Have you ever been out walking or driving around and you see a neighborhood prickly pear cactus that looks like it went a few rounds with a shark? What was one a proud cactus now has big chunks missing, or even better, has been taken down to a nub?
I was up in Carefree earlier this year and happened upon this prickly pear. It was quite a large one and had apparently served as a nice meal to a pack of javelinas. The photos I took do not even show all of the work they did, but it was impressive. If I had to guess, they were going for the tender little buds that were sprouting everywhere.
Seeing that cactus led me to remember a funny story from years past. One Spring, our Homeowner’s Association went ahead and planted some lovely little flowers to add some color to a road divider planter. They looked so nice and cheery and added a pop of color in the typically more brown and green setting…
The next morning on my way out, I noticed, no more flowers and no more pop of color. They were gone- decimated… Clearly a herd of javelina had come through overnight and had had a wonderful meal of them and went on their way. Needless to say, that was the last flower experiment in that area. I still get a chuckle when I think of that and wonder if the herd came back again looking for more.

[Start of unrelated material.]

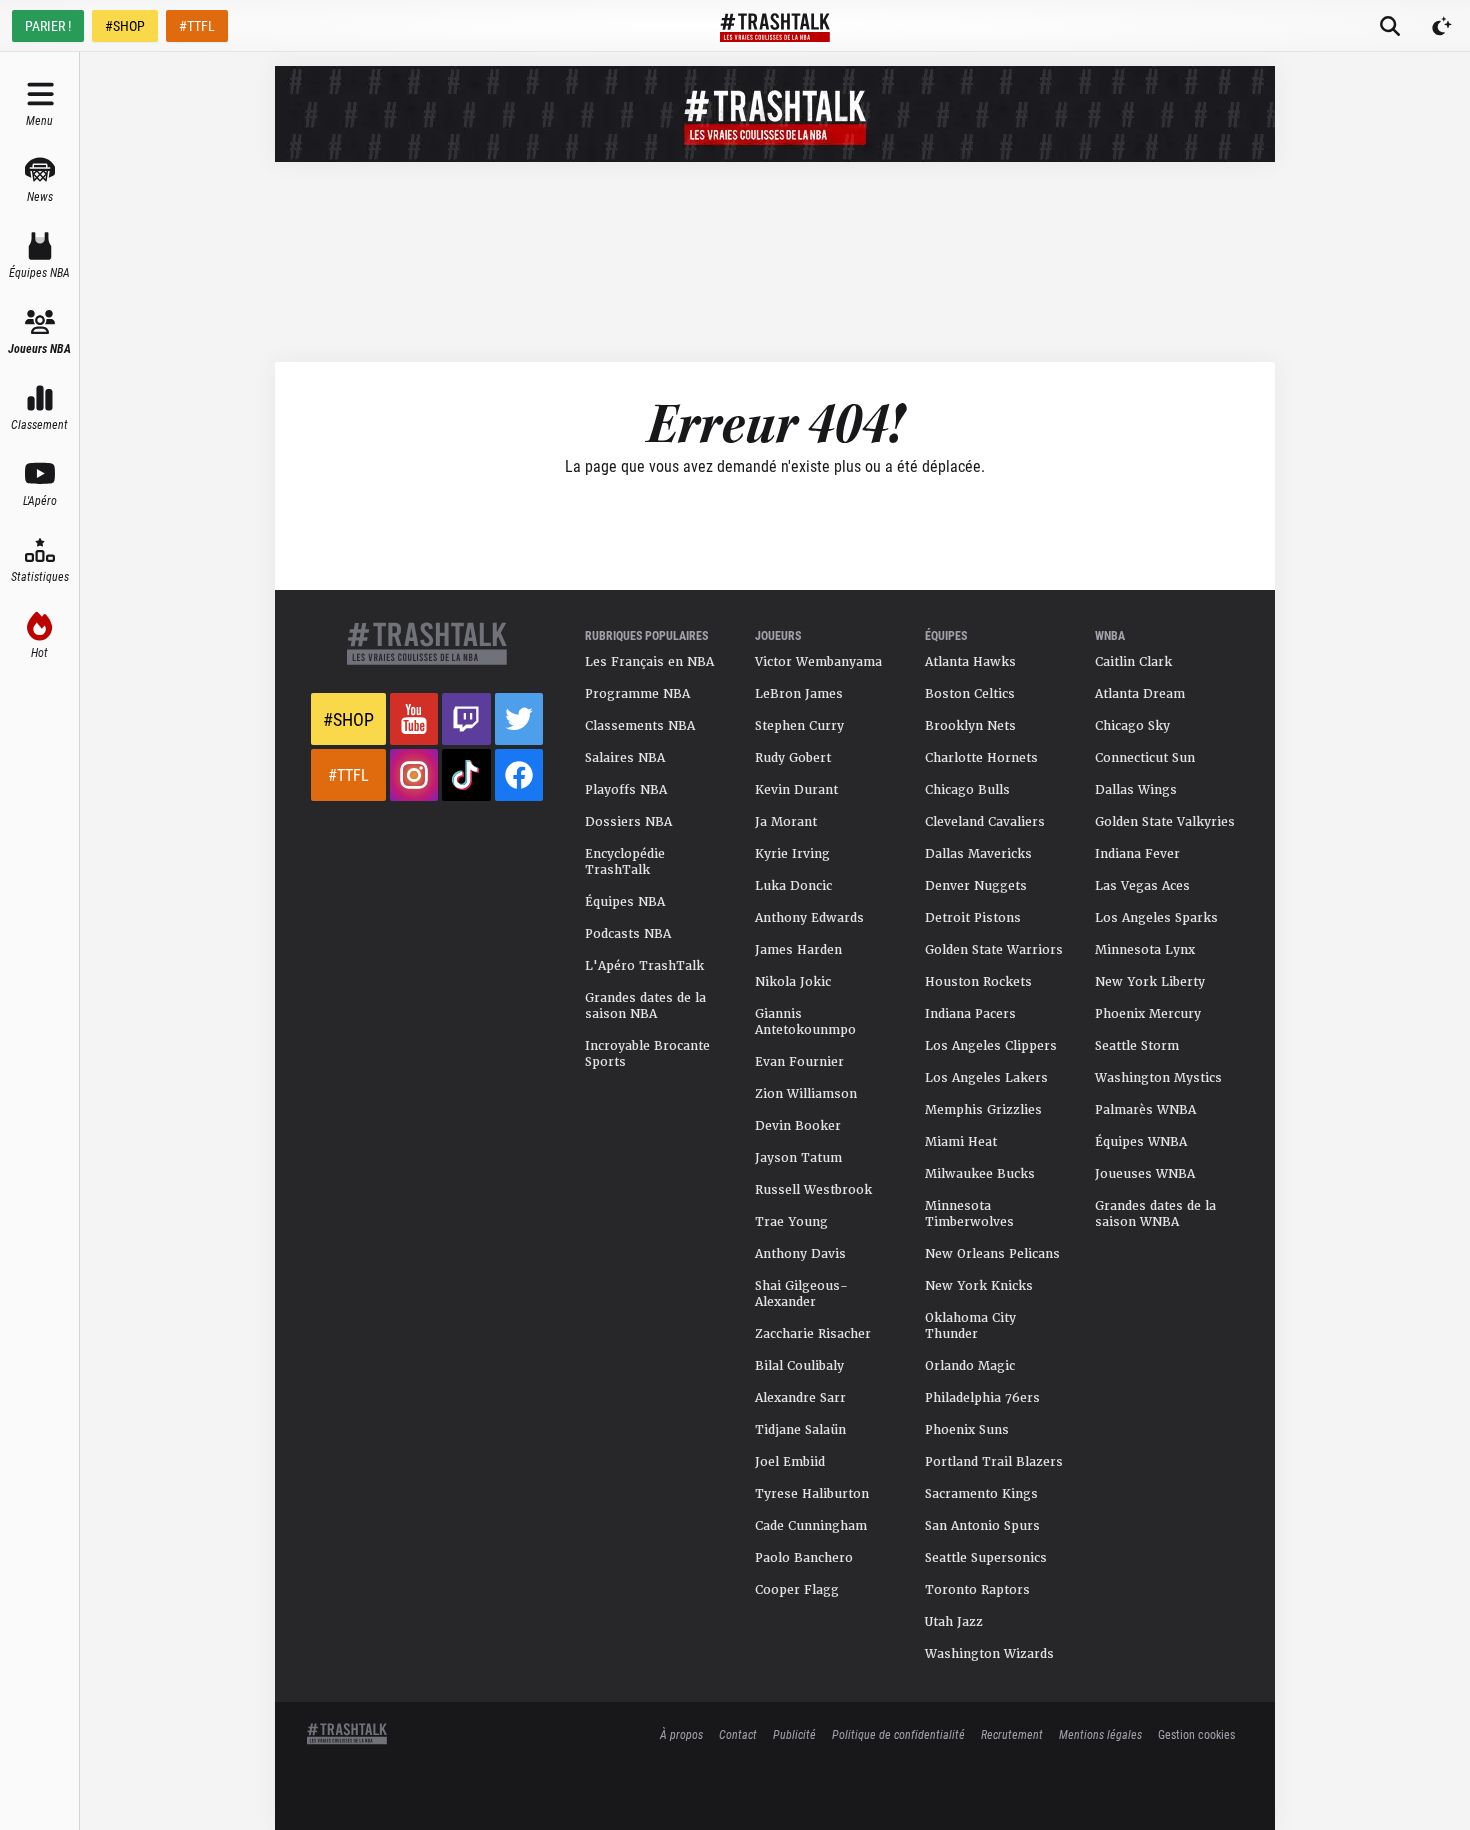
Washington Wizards (989, 1654)
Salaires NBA (625, 758)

Prickly Pear Cactus Trivia: Did you know the prickly pear is not only a favorite for javelinas, but also a food source for many humans? The sweet fruit of the prickly pear has been eaten for centuries and is used to make jellies and sweet treats. Also, when the leaves are in their most tender state, they are harvested and are called nopalitos. You will commonly see nopalitos added to Mexican and Southwestern egg dishes as well as tacos and more.